Whenever I hear this, I get the urge to suffocate someone in a vat of steaming menudo.
A long, long time ago, I somehow escaped four years of high school Spanish without ever having heard of this “holiday,” which is approximately the seventeenth most important National observance on the Mexican calendar.
Enter the marketing machine responsible for foisting on the unsuspecting and unrefined palate of the American “beer” drinker, the piss-water plague that is Corona Beer. Corona’s import folks masterminded the meteoric rise of a brand that more represented an “attitude” or a “lifestyle” than it did a “drinkable malt beverage.”
You have to put a fucking lime wedge in it, so as to mask the flavor. Case closed.

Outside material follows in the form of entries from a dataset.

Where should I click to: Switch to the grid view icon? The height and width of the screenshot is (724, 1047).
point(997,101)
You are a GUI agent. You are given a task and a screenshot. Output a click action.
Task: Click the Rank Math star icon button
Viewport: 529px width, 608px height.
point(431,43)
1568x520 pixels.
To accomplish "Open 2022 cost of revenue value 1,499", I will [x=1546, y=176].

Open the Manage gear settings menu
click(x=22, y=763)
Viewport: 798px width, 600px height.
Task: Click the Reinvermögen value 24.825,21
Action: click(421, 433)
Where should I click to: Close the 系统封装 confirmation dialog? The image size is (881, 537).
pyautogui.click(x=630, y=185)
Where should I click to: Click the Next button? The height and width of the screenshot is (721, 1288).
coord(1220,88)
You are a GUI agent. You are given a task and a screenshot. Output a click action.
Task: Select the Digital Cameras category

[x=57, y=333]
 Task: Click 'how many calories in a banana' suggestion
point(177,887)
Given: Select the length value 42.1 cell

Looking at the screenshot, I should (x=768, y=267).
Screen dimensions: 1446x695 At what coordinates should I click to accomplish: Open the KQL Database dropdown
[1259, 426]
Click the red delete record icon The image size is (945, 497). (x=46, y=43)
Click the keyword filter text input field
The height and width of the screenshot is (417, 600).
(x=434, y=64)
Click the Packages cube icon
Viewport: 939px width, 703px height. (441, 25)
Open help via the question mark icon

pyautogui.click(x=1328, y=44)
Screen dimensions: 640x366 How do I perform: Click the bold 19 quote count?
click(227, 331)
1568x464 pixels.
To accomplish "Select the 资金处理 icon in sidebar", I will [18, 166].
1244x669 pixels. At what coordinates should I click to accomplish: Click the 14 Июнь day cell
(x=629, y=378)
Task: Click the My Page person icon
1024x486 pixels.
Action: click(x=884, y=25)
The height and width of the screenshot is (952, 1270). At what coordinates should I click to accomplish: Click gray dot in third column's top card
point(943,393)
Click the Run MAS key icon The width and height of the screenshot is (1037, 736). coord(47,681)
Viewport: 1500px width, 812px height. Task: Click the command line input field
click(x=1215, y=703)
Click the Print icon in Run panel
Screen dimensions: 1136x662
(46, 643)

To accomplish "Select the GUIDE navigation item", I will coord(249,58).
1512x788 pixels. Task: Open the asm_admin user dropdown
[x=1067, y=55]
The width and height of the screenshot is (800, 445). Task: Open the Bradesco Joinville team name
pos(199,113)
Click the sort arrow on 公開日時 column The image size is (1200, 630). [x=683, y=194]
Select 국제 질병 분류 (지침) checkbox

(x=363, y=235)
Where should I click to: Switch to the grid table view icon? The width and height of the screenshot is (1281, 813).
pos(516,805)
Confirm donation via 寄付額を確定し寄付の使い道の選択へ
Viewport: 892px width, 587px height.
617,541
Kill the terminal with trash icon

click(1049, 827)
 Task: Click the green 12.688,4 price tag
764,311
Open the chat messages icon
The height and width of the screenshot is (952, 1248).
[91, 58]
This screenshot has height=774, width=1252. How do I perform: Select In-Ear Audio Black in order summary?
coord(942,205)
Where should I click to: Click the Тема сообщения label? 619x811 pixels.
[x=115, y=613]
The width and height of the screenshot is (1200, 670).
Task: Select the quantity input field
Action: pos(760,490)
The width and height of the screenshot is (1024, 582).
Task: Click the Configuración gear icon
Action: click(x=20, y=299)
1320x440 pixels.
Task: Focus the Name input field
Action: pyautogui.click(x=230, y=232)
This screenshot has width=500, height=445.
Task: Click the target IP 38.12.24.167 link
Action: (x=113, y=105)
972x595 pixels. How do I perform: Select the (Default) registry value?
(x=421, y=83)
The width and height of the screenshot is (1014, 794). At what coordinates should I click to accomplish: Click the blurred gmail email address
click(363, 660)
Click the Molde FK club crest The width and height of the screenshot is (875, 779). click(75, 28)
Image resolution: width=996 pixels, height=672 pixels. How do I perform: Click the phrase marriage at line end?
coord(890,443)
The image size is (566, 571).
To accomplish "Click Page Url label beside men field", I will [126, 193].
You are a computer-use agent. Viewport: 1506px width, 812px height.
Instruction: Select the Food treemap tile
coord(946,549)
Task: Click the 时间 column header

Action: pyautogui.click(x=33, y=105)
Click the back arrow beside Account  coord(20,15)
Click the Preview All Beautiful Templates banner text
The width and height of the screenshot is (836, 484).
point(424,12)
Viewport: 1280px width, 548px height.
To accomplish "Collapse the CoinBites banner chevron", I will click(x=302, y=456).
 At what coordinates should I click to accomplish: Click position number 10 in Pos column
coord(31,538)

The Jose Cuervo tequila empire is just as guilty of helping to expand the celebration of this fake-ass holiday in America. While Cuervo’s product line is, for the most part, not nearly as offensive as that offered by Corona, you still have to climb waaaaay up their price-point ladder to find anything that even hints at quality tequila.
Never mind that the average American’s awareness of Mexican culture begins and ends with the menu at their local Chevy’s. It’s Fiesta Time (baby!!!), so let’s take a quick peek at what you can expect to find on this most ridiculous of all Amateur Drinking Holidays.
Hordes of young men and women drinking margaritas, Coronas and Cuervo shooters, while going “WHOOOOOOO!!!” If you think I’m wrong on this, check your friends’ facebook pages tomorrow. As the evening wears on, the conversations will begin to consist entirely of “DUUUUDE…That’s FUCKED UP!!!” and “Oh my God, I am, like, oh my God, like, SOOOO DRUNK, like, oh my GAWWWD!!!” It will make the Trentonian news room look like a Mensa meeting.
Beads. I don’t know whether to hate Mardi Gras for this or apologize to it, but because of Mardi Gras, you can no longer have an Amateur Drinking Holiday without strings of plastic beads. Cinco de Mayo is a flagrant offender in this regard. Hopefully, someone will choke himself on a string of Cinco de Mayo beads, in the midst of painting a restroom stall with a slurry of halfway digested margaritas and refried beans.
Music. By “music,” I mean the entire Jimmy Buffett catalog, “La Bamba,” and lots of Mariachi tunes. Note (and I may well catch some shit for this, but): All Mariachi music will sound exactly the same after your fifth round of Mexi-swill. It’s not your ears deceiving you. All Maricahi tunes sound exactly the same, whether you’re a Latter Day Saint or a latter-day Charles Bukowski.
So there you have it – Cinco de Mayo in a nutshell: Vile drink, plastic beads, lame music, frat boys, vomiting, and woo-girls, in conjunction with their ancillary trappings (bar brawls, alcohol poisoning, date rape, and weeknight DWI checkpoints).
Vaya con dios, amigos.
[BF&A Note: This piece originally appeared here on May 5, 2009. I’m giving it a curtain call today because (a) my opinion of this fake-ass ‘holiday’ has not changed in the past 365 days, (b) re-reading this piece, after it’s had a year to fester, did not make me want to slit my throat, and (c) I’m buying time, because my tenth and final Handicapped Trenton 2010 piece is suffering from a ridiculous case of writer’s block. If you don’t like it, bite me.]